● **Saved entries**
-- Opening Marker --

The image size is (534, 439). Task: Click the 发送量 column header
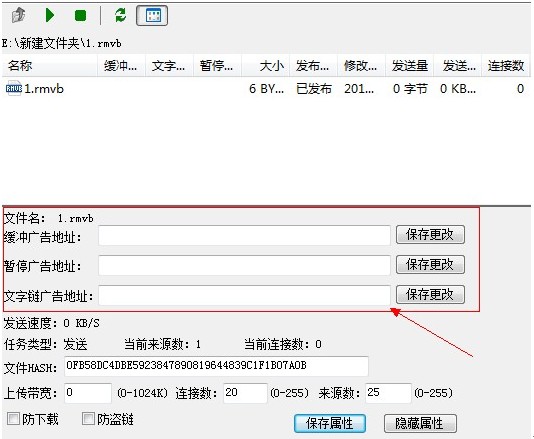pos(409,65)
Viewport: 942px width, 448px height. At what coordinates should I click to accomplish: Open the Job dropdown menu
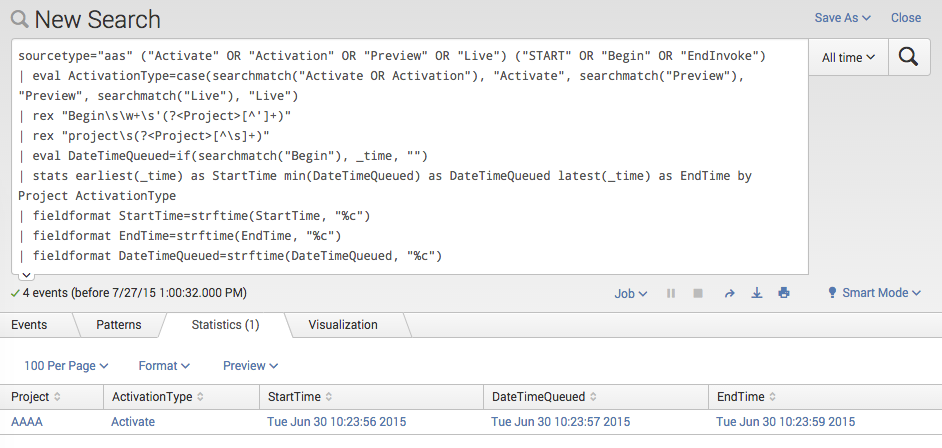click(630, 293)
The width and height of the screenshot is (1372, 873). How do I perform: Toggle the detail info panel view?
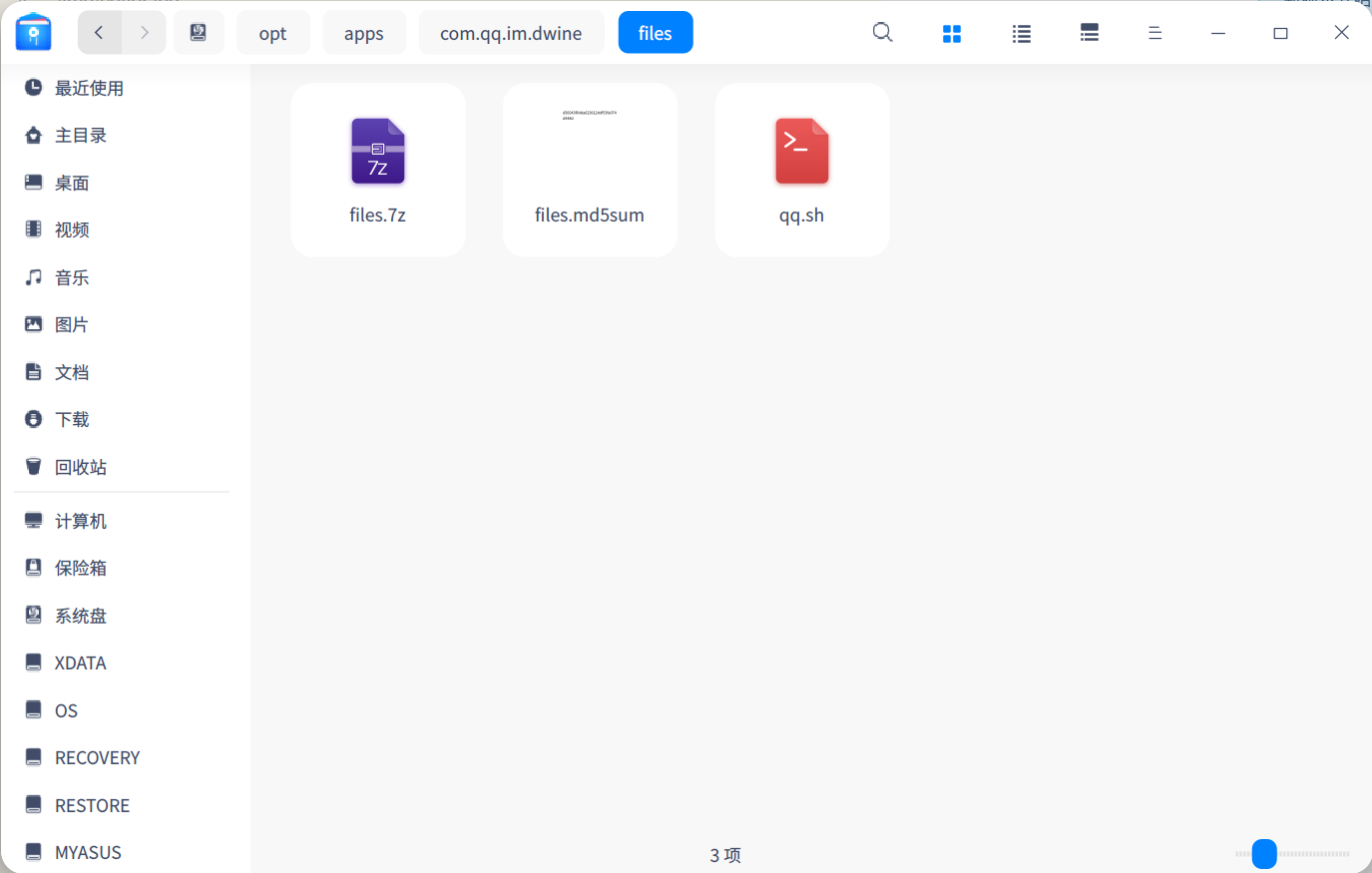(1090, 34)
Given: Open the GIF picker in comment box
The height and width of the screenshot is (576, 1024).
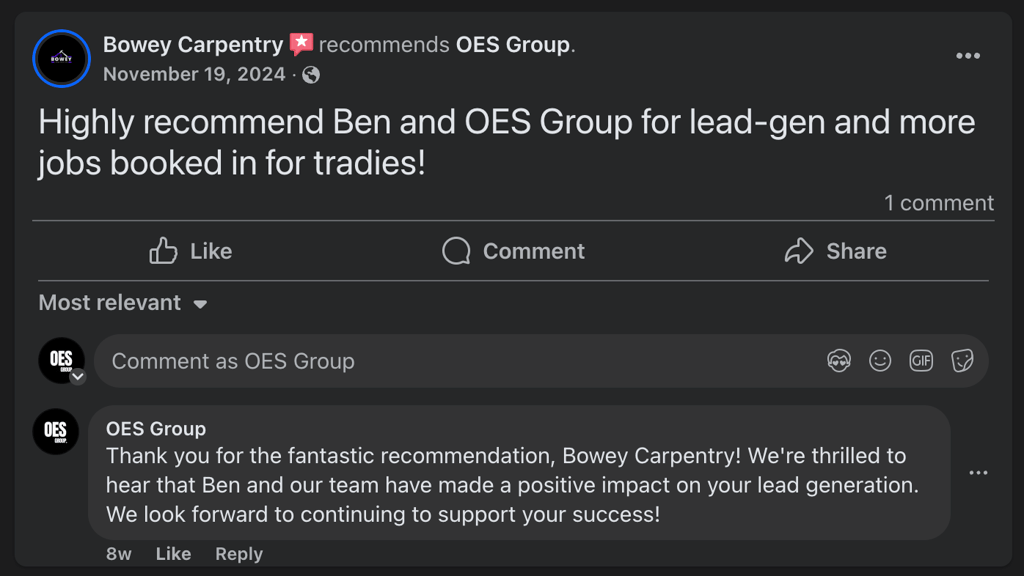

-- Closing Marker --

● **Task prompt**
Beginning at the line that holds "Viewport: 942px width, 448px" and ending with the last line of the entries, please set down each line exactly, leaving every picture out.

● **Response to this task**
Viewport: 942px width, 448px height. At what coordinates should I click to accomplish: Open the Job dropdown menu
click(630, 293)
The width and height of the screenshot is (1372, 873). How do I perform: Toggle the detail info panel view?
(1090, 34)
Given: Open the GIF picker in comment box
The height and width of the screenshot is (576, 1024).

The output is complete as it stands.